Executions are mostly carried out in secret and families are only notified after the execution has taken place. As well as this devastating practice, prisoners on death row are subjected to an extremely cruel practice of never knowing if, or when, they will be put to death, leading to enormous anxiety and mental stress.
They are forced to await execution every day, facing a sentence that could be enforced at only a few hours notice, tipping many into insanity.
Each day could be their last and the arrival of a prison officer with a death warrant would signal their execution within hours.
The fact that only a handful of countries in the Asia-Pacific carried out executions last year is an encouraging sign that governments in our region are questioning the legitimacy of this degrading and irreversible punishment.
In July this year, Singapore moved towards ending the mandatory death sentencing for drug trafficking and homicide cases, and placed a moratorium on executions until proposed changes in the law are enacted.
This is a significant and remarkable move and follows years of campaigning from anti-death penalty lawyers and activists in Singapore. No easy feat, and one that was unthinkable as recently as 2005 when Australian, Van Tuong Nguyen, was executed by hanging in Changi prison.

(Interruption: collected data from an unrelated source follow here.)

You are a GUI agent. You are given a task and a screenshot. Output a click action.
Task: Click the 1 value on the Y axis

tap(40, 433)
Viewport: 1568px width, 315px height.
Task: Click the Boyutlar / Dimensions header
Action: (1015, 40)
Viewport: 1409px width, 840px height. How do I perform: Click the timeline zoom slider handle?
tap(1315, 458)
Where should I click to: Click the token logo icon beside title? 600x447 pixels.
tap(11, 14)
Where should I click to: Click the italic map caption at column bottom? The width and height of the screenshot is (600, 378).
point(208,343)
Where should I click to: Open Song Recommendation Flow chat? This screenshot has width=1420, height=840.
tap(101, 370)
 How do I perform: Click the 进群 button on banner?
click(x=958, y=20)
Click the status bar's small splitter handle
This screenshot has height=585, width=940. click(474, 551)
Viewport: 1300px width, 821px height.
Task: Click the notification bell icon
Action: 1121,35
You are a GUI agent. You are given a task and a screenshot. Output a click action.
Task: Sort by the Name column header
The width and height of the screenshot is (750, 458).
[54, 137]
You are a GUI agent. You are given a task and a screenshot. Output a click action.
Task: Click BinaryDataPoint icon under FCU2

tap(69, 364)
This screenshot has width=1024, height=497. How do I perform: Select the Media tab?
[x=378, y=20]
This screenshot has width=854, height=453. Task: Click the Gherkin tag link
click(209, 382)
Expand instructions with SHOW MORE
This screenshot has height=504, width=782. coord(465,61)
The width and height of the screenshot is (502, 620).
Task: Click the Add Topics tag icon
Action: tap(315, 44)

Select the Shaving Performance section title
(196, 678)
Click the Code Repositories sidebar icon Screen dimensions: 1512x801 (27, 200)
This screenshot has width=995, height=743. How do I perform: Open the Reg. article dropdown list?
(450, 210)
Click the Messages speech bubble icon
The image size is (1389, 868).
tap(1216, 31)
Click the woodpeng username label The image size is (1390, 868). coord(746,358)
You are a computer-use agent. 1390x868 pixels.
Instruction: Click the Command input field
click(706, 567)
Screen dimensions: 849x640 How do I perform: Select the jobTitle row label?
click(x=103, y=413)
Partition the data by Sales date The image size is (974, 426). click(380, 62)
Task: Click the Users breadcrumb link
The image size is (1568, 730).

For the third year running, Indonesia also recorded no executions in 2011, although there are estimated to be over 100 on death row, including Sukumuran and Chan.
A special task force has reportedly been created to look at the situation of Indonesian nationals facing the death penalty in other countries. The Manpower and Transmigration Minister, Muhaimin Iskandar, has said the government has sought clemency on behalf of Indonesian nationals on death row abroad.
Around much of the Asia Pacific, the trend is the same, with no recorded executions last year in Brunei Darussalam, India, Laos, Maldives, Mongolia, Myanmar, Pakistan, South Korea, Sri Lanka or Thailand.
The issue of state executions was also debated at the national level in Malaysia, South Korea and Taiwan.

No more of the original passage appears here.